═══ Extract to read ═══
Louise is Anna’s sister; it’s unclear if she’s older or younger than Anna, but she’s implied to be around the same age. Most of the time, Anna and Louise ignore each other. The only time they break this habit is when they invite the neighbor kids, Leanne and Chris, to come swim in the pool so they can play Whirlpool. Louise’s one defining characteristic is that she’s thin—or at least thinner than Anna is, something that may help Louise stay in Mum’s good graces more often, given that Mum often makes disparaging comments about Anna being overweight. Possibly because of Mum’s attempts to manipulate her family members, Louise is cruel to Anna—she’s the one to explicitly call Anna fat, for instance, and she seems to feel happy at times when Mum picks on Anna. But Louise also seems to resent Mum, just like Anna does. Like Anna, Louise tries to spend as much time as possible outside in the pool, and she also seems unimpressed when Mum attempts to get her to make fun of Dad. The story offers hope that Anna and Louise will be able to improve their relationship when the girls find themselves in silent agreement that they shouldn’t smile for the family Christmas photograph. This, more than anything else, makes it clear that Louise is just as unhappy as Anna is—but perhaps because of her thinness, she may just suffer slightly less.

Louise Quotes in Whirlpool

The Whirlpool quotes below are all either spoken by Louise or refer to Louise. For each quote, you can also see the other characters and themes related to it (each theme is indicated by its own dot and icon, like this one:
Family, Appearances, and Dysfunction Theme Icon
).
Whirlpool Quotes

The cream is not the color of skin but the strange pink-orange of a bandaid, or a doll.
═══
◆ Job ◆
Translate this sentence from the character overview of Louise into Spanish: "Most of the time, Anna and Louise ignore each other."
═══ Data shown ═══
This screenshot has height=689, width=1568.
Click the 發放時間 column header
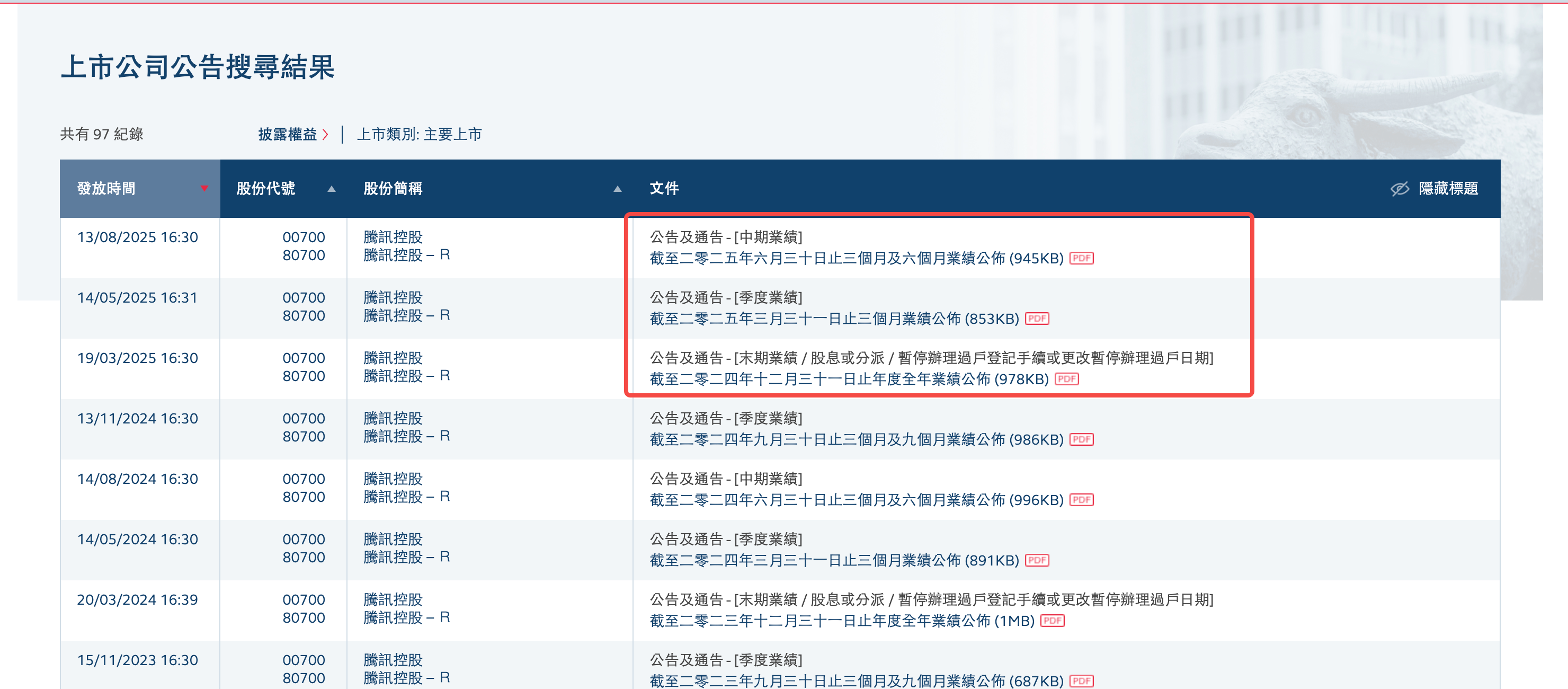pyautogui.click(x=106, y=189)
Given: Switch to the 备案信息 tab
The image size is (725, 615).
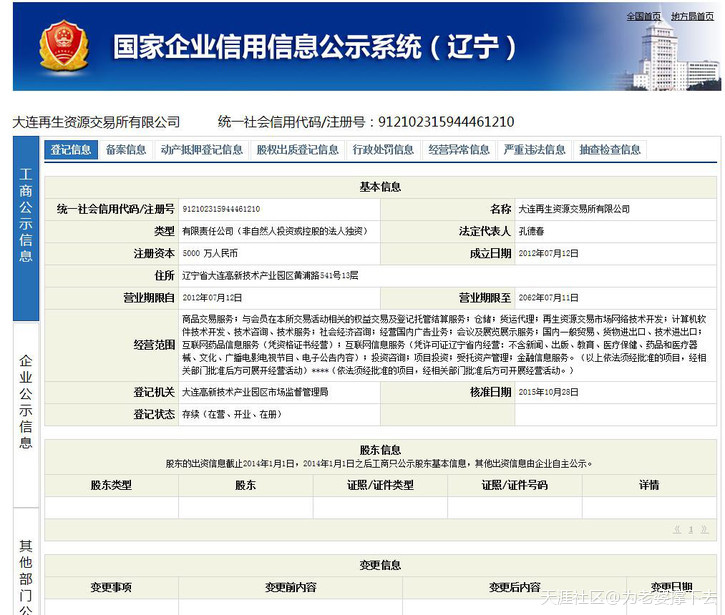Looking at the screenshot, I should (x=126, y=150).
═══
◆ Output for this task ◆
La mayor parte del tiempo, Anna y Louise se ignoran la una a la otra.